In a method of producing an electrolytic copper foil by passing an electrolyte between a rotating cathode drum and anode located opposite to the cathode drum, the thickness of the resulting copper foil is made uniform throughout. The anode has a structure including a main portion and an end portion, the end portion being divided widthwise into n foil thickness-uniformizing sub-anodes. Electricity is supplied to the main anode and the sub-anodes at a preset current density D (A/dm2) to attain a target foil thickness T (g/m2). Variations of thickness in the direction of the width of the resulting copper foil are measured as the thicknesses Tm (g/m2) where m=1-n in the direction of the width of the copper foil corresponding to the n sub-anodes, and the quantities of electricity being supplied to the n sub-anodes are individually controlled at current densities Dm (A/dm2) where m=1-n so that Tm values are made equal to the target foil thickness T (g/m2). Alternatively, a pattern of thickness deviations of a copper foil produced per revolution of the cathode drum is divided into m sections where m=1-n widthwise and k sections lengthwise, the foil thicknesses Tm-k (g/m.sup.2) where m=1-n of the m ×k sections corresponding to the angle of rotation from a reference point of the cathode drum as determined by an encoder are measured, and the quantities of electricity supplied to the n sub-anodes at current densities Dm-k (A/dm2) where m=1-n are controlled individually correspondingly to the angle of rotation from the reference point of the cathode drum so that Tm-k becomes equal to the target foil thickness T.

Description

CROSS REFERENCE INFORMATION
This is a continuation-in-part application of copending patent application Ser. No. 794,272 filed on Nov. 19, 1991, now abandoned.
FIELD OF THE INVENTION
This invention relates to a method of producing an electrolytic copper foil. More particularly, this invention relates to a method of producing an electrolytic copper foil characterized by the provision of a plurality of foil thickness-uniformizing sub-anodes divided widthwise for uniformizing the thickness of the electrolytic copper foil being made and by the individual control of the quantities of electricity being supplied to the sub-anodes. The invention enables to produce a high-quality electrolytic copper foil having by far the less variation in thickness than heretofore attained and suited, e.g., for use in printed circuits.

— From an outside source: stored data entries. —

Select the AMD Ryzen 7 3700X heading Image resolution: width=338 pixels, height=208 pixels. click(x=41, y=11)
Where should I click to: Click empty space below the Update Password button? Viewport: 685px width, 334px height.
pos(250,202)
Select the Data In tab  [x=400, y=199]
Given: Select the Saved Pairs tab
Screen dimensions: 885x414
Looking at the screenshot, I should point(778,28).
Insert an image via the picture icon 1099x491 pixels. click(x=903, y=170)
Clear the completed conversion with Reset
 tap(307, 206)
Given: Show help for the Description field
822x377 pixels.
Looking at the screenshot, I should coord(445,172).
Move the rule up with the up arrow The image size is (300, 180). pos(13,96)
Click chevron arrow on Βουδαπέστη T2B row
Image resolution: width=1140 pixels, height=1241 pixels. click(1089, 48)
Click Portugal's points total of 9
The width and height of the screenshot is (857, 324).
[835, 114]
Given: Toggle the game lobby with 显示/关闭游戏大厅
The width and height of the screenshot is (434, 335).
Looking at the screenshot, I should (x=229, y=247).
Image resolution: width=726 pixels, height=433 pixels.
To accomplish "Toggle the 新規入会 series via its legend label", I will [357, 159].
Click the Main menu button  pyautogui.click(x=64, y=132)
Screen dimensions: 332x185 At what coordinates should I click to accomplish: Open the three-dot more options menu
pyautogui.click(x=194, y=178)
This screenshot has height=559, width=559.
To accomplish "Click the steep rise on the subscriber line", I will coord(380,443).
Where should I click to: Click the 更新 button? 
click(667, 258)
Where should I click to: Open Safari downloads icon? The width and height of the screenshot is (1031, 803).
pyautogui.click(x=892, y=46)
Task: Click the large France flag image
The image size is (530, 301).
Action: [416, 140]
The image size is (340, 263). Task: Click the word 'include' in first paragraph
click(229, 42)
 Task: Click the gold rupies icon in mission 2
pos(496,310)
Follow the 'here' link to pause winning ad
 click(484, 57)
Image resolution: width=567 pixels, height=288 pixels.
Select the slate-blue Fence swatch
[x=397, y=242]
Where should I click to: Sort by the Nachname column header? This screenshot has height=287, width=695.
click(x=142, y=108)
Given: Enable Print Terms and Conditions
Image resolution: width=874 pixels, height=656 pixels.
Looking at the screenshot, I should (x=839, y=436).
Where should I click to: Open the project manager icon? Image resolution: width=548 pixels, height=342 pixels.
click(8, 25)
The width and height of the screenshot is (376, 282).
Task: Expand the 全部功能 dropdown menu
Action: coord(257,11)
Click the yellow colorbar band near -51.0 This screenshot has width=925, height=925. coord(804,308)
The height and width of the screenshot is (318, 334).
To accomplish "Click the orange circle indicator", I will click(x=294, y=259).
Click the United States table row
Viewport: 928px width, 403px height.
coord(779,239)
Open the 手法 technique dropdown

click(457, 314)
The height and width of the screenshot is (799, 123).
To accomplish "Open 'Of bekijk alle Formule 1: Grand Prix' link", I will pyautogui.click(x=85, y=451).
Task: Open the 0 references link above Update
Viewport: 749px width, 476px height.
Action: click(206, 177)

BACKGROUND OF THE INVENTION
Electrolytic copper foil is produced by passing a stream of electrolyte between an anode of insoluble metal and a rotatable metallic cathode drum mirror-polished on the surface and supplying a potential between the anode and the cathode drum, thereby causing electrodeposition of copper on the cathode drum surface, and, when the electrodeposit has attained a predetermined thickness, peeling the same from the cathode drum. The copper foil thus obtained, called an untreated foil, is thereafter variously surface-treated to be final products.
FIG. 1 illustrates the relative position of a cathode drum and an anode conventionally used for the manufacture of copper foil. In an electrolytic cell (not shown) containing an electrolyte, the cathode drum 1 is installed to be rotatable (clockwise in this case) as partly submerged in the electrolyte. The anode is disposed as divided into, e.g., two anode sheets 3 to cover generally the submerged lower half of the cathode drum 1 in spaced relation with a given clearance from the drum surface. Inside the electrolytic cell, the electrolyte is supplied at 6 o'clock position (of the hour hand, the same applying hereinafter) between the two anode sheets 3. It flows upward along the space between the cathode drum and the anode and overflows the upper edges of the anode for circulation in the cell. A rectifier 5 maintains a given current between the cathode drum and the anode.
As the cathode drum 1 rotates, the electrodeposit of copper from the electrolyte becomes thicker, until it attains a desired thickness around 9 o'clock position, and the resulting untreated foil of the desired thickness is peeled off by suitable peeler means from the drum and is wound up.
In the apparatus for manufacturing electrolytic copper foil, when the operation has continued for a given time period, the anode, among others, is locally worn with use. Consequently, the space between the cathode drum and the anode sheets becomes uneven and the resulting untreated foil becomes uneven in thickness, depending on the characteristics of the apparatus used, till it becomes unmarketable. That is, by the lack of uniformity of the distance between the anode and the cathode drum and the variation of the flow velocity of the electrolyte being supplied etc., the resulting untreated foil undergoes variation in thickness in the direction of the width.
The resulting foil develops variation in thickness in the direction of the length too, in approximately the same pattern per revolution of the cathode drum, due largely to the eccentricity of the rotating cathode drum with periodic variation of the spacing between the anode and the cathode drum.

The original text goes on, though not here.